BP calls the relief wells, which are supposed to plug the leak with mud and cement, "the sole means to permanently seal and isolate the well."

Drilling on the first relief well began on May 4 and nearly two weeks later for the second. They were to be finished in August, but BP recently moved up its timeline to the end of July, although that was before the latest delay.

The pressure tests involve slowly shutting three giant valves on the cap, an 18-foot high, 150,000-pound stack of metal pipes and machinery lowered into place Monday. Pressure readings would then help engineers gauge how severely damaged the blown-out well is, and whether it is leaking in more than one place. They could also give the most precise estimate so far of how much oil is spewing from the seafloor.

But there are dangers. When all the valves are shut, engineers are expecting a spike in pressure that could potentially risk rupturing the whole well.

"Simply shutting the well in and hoping that pressure doesn't rise too much is like playing Russian roulette with five bullets in the gun," the Houston Chronicle quoted analysts with Tudor, Pickering, Holt & Co. Securities, who were speaking to investors.

BP said that the well's steel casing is probably strong enough to withstand the pressure, but that engineers will be at the ready to abort the tests immediately and open the valves if it looks as if they could explode.

"The test has been carefully designed to make sure we don't create a bad situation," BP Senior Vice President Kent Wells said in a telephone briefing with reporters Tuesday afternoon.

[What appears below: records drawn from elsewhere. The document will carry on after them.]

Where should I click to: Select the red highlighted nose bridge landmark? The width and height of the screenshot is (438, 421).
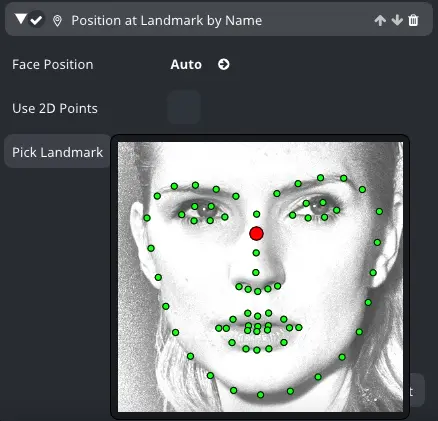coord(256,233)
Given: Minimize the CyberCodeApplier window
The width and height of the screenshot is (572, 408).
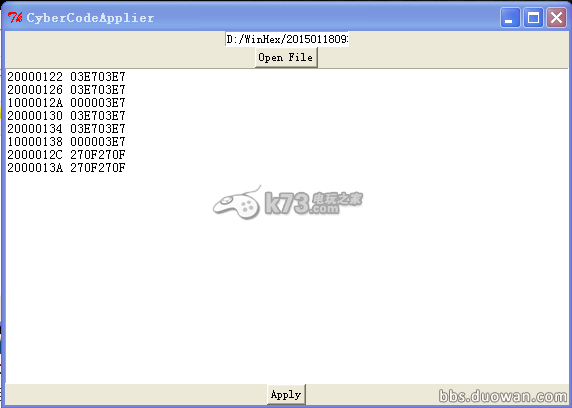Looking at the screenshot, I should [510, 18].
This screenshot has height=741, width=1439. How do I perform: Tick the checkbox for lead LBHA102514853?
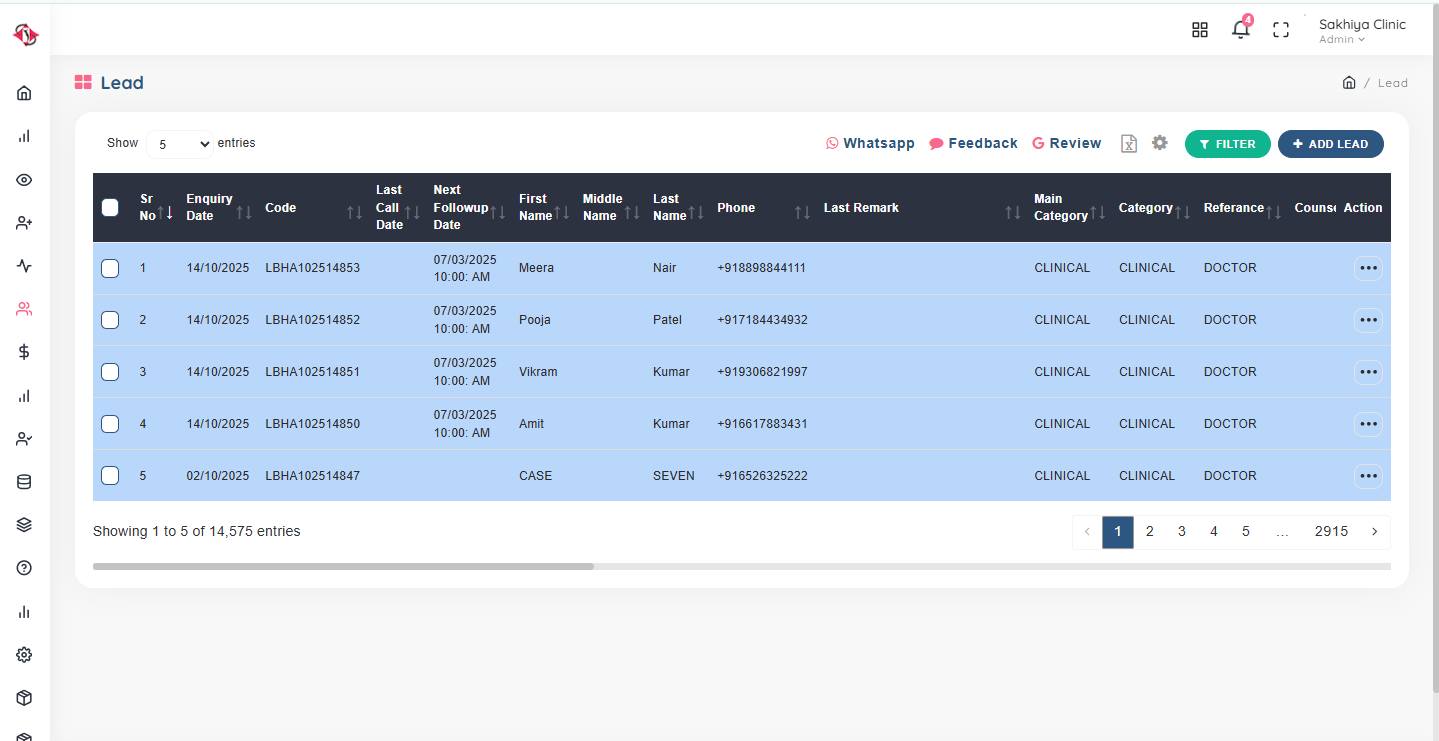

The delays come as crude continues to spew into the gulf, with 90.4 million to 178.6 million gallons already in the water by Tuesday night, according to federal estimates reported by several news agencies.

BP did not specify the exact reason for Tuesday's delay on the tests but said on its website that "additional analysis of the well testing procedure should be performed before starting the well integrity test." That analysis was taking place overnight and into today, it said. The decision to hold off on Tuesday's tests was made after a meeting with U.S. Energy Secretary Steven Chu and his team of scientific and industry experts, BP said.

The Obama administration has been careful to hold BP to task on safety measures and believes that lax safety standards in offshore drilling may have contributed to the April 20 explosion aboard the BP-leased Deepwater Horizon rig that unleashed the spill and killed 11 workers. To that end, Interior Secretary Ken Salazar issued a revised moratorium Monday on such drilling, after a federal judge overturned a previous ban.

The new ban was a topic of discussion Tuesday in the second day of talks by a presidential commission meeting in New Orleans to investigate the spill. Commission Co-Chairman William Reilly initially supported the moratorium but has now changed his mind after touring the region and talking with locals and oil company executives and workers. Reilly said Tuesday that he's now prepared to press President Barack Obama and Salazar to adopt new safety and environmental measures but lift the ban, The New York Times reported. The other co-chairman, Bob Graham, also said he thought the moratorium is a burden for the gulf region's economy.

In Louisiana alone, the offshore oil and natural gas drilling business generates $3 billion a year. Across the Gulf of Mexico, the industry provides tens of thousands of jobs.

Before Tuesday's delay of the well tests, BP engineers ran a seismic survey to map the seafloor, searching for underground pockets of gas or other geographical features that could affect pressure inside the well. But it's unclear what the results were, and whether they were the reason BP decided to postpone the tests.

"It's an incredibly big concern," Don Van Nieuwenhuise, director of Professional Geoscience Programs at the University of Houston, told The Associated Press. "They need to get a scan of where things are. That way, when they do pressure testing, they know to look out for ruptures or changes."

It's a painstaking technical process, for which many Gulf Coast residents have little patience.

"I don't know what's taking them so long. I just hope they take care of it," Lanette Eder, a school nutritionist on vacation in Florida, told the AP.